The family is using various means to keep the mysterious death in the public eye.
NILES -- A white plastic canister with a photo of Jane Ellen Kleese and the plea "Do you know who killed me?" sits among the hot cashews and liquor bottles at a local tavern.
Fliers with her picture are taped to bathroom mirrors in local restaurants, and canisters dot counters at several pizza shops, gas stations and convenient stores, reminders of the tragic death of the 35-year-old wife and mother of two.

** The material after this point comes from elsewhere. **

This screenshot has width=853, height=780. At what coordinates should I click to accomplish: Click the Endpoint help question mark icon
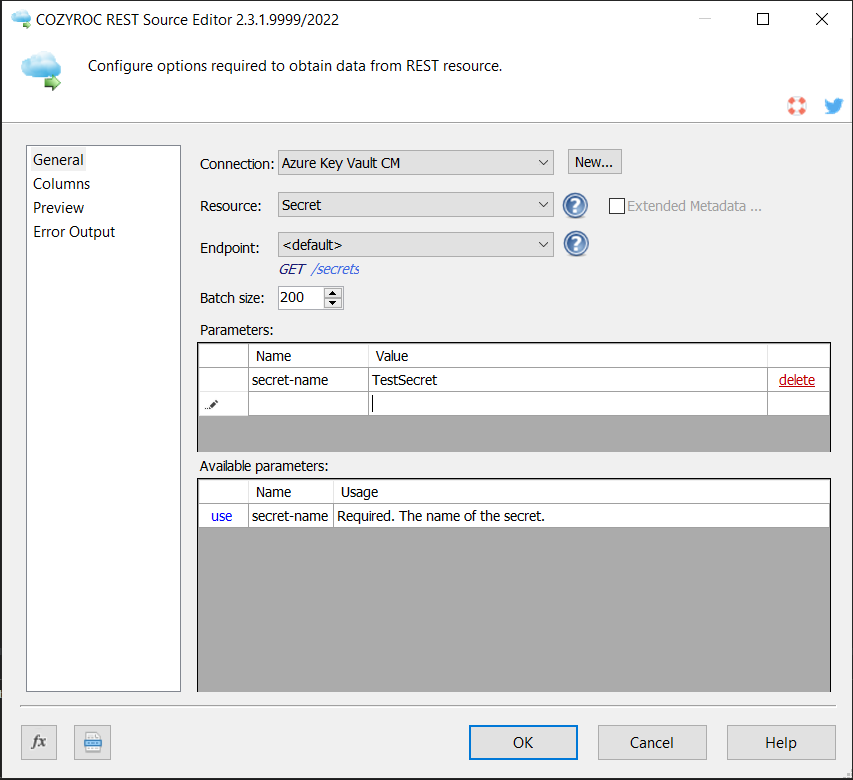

Three years have passed since Kleese's death -- ruled a homicide -- and relatives want to make sure that her face, and the fact that her killer has yet to be caught, are not forgotten. They hope that the fliers distributed throughout the city and in Warren and Vienna might persuade individuals with any information about the case to come forward.
"We want to keep the case alive in people's minds, and they [fliers] certainly put pressure on the person who did it," said Tom Woodward, Kleese's only brother.
"I really strongly believe that the person who did this reads the fliers, and I believe that it bothers this person profoundly and this person wants it to go away. But it's not going to go away. Best thing for this person to do would be to come forward and confess so that the healing process can begin for a lot of people."
Woodward, of Youngstown, and Kleese's sisters, Janet Price of East Palestine, Cheryl Boor of Hubbard and Nada Valles of New York City, along with their mother, Jean Woodward of Niles, decided to print and distribute 500 fliers last summer. The family also established a change collection drive in conjunction with Farmer's National Bank to create a reward fund for information that leads to the arrest and conviction of the person or people responsible for Kleese's death. Woodward said he did not know how much money was in the fund.
A Web site also has been developed that includes photos of Kleese and her family that they hope might help jog someone's memory. The address for that site is http://www.epiinternet.com/jane/. E-mails with information or questions can be sent to Jane@epohi.com.
"Our family wants to make an appeal to anyone who might have any information," said Tom Woodward. "Anyone who knows anything whatsover. No piece of information is insignificant when it comes to this. It may be a part of the larger puzzle. We believe that there is more than one person that knows the killer and knows what happened. We would like to appeal to their conscience.
"I believe that there aren't too many people that want to take something like this with them to their grave. And we want them to consider that maybe this [another homicide] could happen again. Do they really want the blood of someone else on their hands when they could have stopped it by their testimony and coming forward?"
Kleese, who lived on Cynthia Street, was found dead Jan. 23, 2002, at the bottom of her basement stairs by her children. It was initially believed to be an accident, but the Trumbull County Coroner's office later ruled that the cause of death was asphyxiation by assault, not the result of the fall, and the case was ruled a homicide. According to reports, she was seen dropping her 12-year-old daughter off at school at 8 a.m. and was found at 3:17 p.m. There were no signs of forced entry and nothing was taken, police said.
The fact that Kleese's children, Amber and Matthew, who was 16 at the time, have had to deal with discovering their mother's body is another reason Woodward hopes someone will come forward with pertinent information.
"There are still children who have been hurt profoundly and now have to live without their mother," he said. "Not to mention that they had the horrible misfortune of having to come home from school to find their mother dead at the bottom of the steps. That will never leave them. Her nieces were very close to her, too. She was like a mother to them and they're also hurting very badly through all this."
"The investigation continues," said Niles Police Chief Bruce Simeone. "The only thing I can say is that we're still following leads that come in. No suspects have been named yet."
Woodward said that although no suspects have been named, he's "98 to 99 percent certain who did it. But it's going to take whatever information people might have and then the police will have to put those pieces together.
"We certainly want to see human justice done in this case. We want to see a confession, a conviction and an incarceration. We're going to do everything humanly possible to bring that about, and I think we've been doing that. Not with an attitude of revenge, but wanting to see justice. Closure is a big thing."
Woodward, interim pastor at Calvary Independent Church in New Castle, Pa., admits that even though the death of his sister and the circumstances surrounding it have traumatized him, his faith has helped him to be patient. He added that everyone in the family has been dealing and healing at different speeds and in different ways.
"It's been three years and it could take 30 years [to solve], but there is going to be justice," he said.
Kleese's story drew national attention as a cover story in the November 2003 issue of the Citizens Against Homicide newsletter. A California-based nonprofit group distributes the newsletter nationwide.
Kleese's daughter declined to comment on how the family is doing or the status of the case, and a message left for Kleese's husband, James Kleese, was not returned.